Sunday, September 8, 2013

Captains & The Kings By Taylor Caldwell





Captains and the Kings is an amazing story of an Irish immigrant who discovers the dark side of America and himself.
Joseph Armagh arrives in America in 1854, an impoverished orphan with a younger brother and sister to provide for. In his drive to pursue success and money, Joseph makes powerful allies and enemies, practically alienates his family, and gets involved with conspiracies in his drive for success.
Caldwell tries to accomplish two things with Captains and the Kings and she does at least one very well. The first accomplishment that this book has is it tells a memorable sprawling story with fascinating characters. Standing at the center of this large cast is Armagh himself.
Joseph is an easy person to be fascinated with or drawn to, but not an easy person to like. He is a completely contradictory character. As he gets involved with dangerous circumstances like slave trading, bootlegging, and shady business deals, he wants more of what these people have to offer. He is a very dark character who scoffs at any hope or optimism. Joseph orders the death or disgrace of most enemies with very little conscience. He marries an unstable woman for position and ostracizes her in pursuit of another woman. He dominates his brother and sister and becomes furious when they begin lives of their own.

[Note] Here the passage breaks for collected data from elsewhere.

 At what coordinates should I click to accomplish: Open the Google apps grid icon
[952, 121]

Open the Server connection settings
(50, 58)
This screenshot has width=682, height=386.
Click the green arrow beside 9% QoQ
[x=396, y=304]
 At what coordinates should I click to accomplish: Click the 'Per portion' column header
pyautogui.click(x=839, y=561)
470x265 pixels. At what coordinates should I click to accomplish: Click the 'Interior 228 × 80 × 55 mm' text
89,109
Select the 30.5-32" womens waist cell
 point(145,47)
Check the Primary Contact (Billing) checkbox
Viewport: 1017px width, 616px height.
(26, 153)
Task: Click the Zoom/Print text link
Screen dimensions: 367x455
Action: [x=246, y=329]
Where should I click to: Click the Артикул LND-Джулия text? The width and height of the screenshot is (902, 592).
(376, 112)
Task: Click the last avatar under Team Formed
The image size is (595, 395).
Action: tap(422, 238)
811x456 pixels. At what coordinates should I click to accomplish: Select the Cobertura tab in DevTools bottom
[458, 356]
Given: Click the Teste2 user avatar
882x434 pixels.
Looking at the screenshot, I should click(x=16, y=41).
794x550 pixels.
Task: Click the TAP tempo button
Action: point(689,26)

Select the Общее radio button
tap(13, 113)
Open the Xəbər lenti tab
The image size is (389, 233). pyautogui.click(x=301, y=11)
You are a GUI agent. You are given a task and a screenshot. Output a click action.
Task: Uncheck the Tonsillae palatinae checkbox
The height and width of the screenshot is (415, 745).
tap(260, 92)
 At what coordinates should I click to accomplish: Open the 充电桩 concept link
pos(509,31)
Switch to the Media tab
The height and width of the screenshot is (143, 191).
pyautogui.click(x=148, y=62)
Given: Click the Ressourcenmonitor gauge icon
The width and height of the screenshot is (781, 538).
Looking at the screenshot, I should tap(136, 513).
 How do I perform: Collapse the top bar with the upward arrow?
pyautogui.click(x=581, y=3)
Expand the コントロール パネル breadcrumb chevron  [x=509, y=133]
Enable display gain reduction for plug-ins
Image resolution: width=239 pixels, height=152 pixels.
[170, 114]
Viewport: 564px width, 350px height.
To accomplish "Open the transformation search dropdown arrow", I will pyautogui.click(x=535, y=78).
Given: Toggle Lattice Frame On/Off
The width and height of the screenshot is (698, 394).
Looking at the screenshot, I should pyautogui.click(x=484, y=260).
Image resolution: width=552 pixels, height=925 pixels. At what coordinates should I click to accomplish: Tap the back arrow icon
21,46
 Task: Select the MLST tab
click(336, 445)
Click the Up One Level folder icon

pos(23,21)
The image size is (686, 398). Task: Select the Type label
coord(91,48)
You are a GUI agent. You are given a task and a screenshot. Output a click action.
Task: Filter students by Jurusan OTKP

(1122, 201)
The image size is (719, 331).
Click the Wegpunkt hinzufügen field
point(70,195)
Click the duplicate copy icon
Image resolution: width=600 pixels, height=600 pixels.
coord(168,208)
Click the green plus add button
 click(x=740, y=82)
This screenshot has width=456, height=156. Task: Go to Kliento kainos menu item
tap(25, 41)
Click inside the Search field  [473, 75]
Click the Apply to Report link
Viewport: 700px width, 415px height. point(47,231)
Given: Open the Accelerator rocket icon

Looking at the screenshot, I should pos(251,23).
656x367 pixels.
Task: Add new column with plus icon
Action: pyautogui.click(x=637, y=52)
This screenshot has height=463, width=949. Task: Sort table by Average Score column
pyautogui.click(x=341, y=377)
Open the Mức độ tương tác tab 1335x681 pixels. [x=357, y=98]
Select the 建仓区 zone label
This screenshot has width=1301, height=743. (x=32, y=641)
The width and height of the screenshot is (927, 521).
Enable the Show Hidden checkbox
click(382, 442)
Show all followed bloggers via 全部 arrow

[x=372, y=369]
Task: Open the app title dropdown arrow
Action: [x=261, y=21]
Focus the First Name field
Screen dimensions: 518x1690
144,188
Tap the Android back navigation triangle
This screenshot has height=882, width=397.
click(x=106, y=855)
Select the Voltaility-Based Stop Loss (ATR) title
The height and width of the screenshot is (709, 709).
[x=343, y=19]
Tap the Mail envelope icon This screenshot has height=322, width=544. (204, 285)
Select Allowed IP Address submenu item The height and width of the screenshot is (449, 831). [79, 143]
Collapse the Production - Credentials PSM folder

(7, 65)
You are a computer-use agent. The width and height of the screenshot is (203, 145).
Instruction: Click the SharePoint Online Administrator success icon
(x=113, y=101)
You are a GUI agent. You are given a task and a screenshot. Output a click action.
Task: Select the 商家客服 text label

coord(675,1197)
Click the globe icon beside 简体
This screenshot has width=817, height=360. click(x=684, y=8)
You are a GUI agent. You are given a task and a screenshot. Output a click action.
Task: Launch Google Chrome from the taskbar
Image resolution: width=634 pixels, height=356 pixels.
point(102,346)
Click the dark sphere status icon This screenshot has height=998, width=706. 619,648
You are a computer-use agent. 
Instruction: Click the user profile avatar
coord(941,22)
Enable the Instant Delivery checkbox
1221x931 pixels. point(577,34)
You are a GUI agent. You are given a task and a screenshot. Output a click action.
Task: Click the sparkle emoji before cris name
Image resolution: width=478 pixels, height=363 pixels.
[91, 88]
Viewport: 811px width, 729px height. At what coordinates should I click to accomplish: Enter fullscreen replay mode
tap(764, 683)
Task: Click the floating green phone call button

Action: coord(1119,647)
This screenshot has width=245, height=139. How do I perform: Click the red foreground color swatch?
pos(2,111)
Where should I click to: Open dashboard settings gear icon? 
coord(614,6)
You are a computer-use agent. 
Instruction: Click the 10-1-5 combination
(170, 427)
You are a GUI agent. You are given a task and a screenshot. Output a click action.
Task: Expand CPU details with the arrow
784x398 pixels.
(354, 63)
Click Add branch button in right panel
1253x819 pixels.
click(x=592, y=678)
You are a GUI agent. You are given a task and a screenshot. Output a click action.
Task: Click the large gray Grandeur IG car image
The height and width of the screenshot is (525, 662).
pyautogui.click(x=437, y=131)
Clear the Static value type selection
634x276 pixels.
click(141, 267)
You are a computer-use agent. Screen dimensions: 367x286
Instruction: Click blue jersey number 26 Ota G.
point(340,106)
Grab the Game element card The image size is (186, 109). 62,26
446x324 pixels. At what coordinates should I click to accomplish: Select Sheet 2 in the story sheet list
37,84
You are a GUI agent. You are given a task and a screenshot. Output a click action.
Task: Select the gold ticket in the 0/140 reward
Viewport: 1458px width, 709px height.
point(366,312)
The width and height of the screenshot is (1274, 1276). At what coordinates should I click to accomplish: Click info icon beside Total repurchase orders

But Joseph is not a one-dimensional character. He is a very multi-faceted man with a bit of humanity that shows every once in awhile. He has a very romantic and chivalrous side which he shows in his scenes with Elizabeth, a vulnerable woman with a cruel husband.  At first dismissive of his children, he slowly begins to accept them and take pride in them up to the point where he tries to make his eldest son the first Catholic President of the United States (about 50 years before John F. Kennedy would do this in real life. One of the most touching scenes that shows Joseph’s better character is where he shows real regret in disgracing a senator, whom he realizes is a truly good man. Joseph isn’t aware of the ramifications of this moment until years later after he loses some family members.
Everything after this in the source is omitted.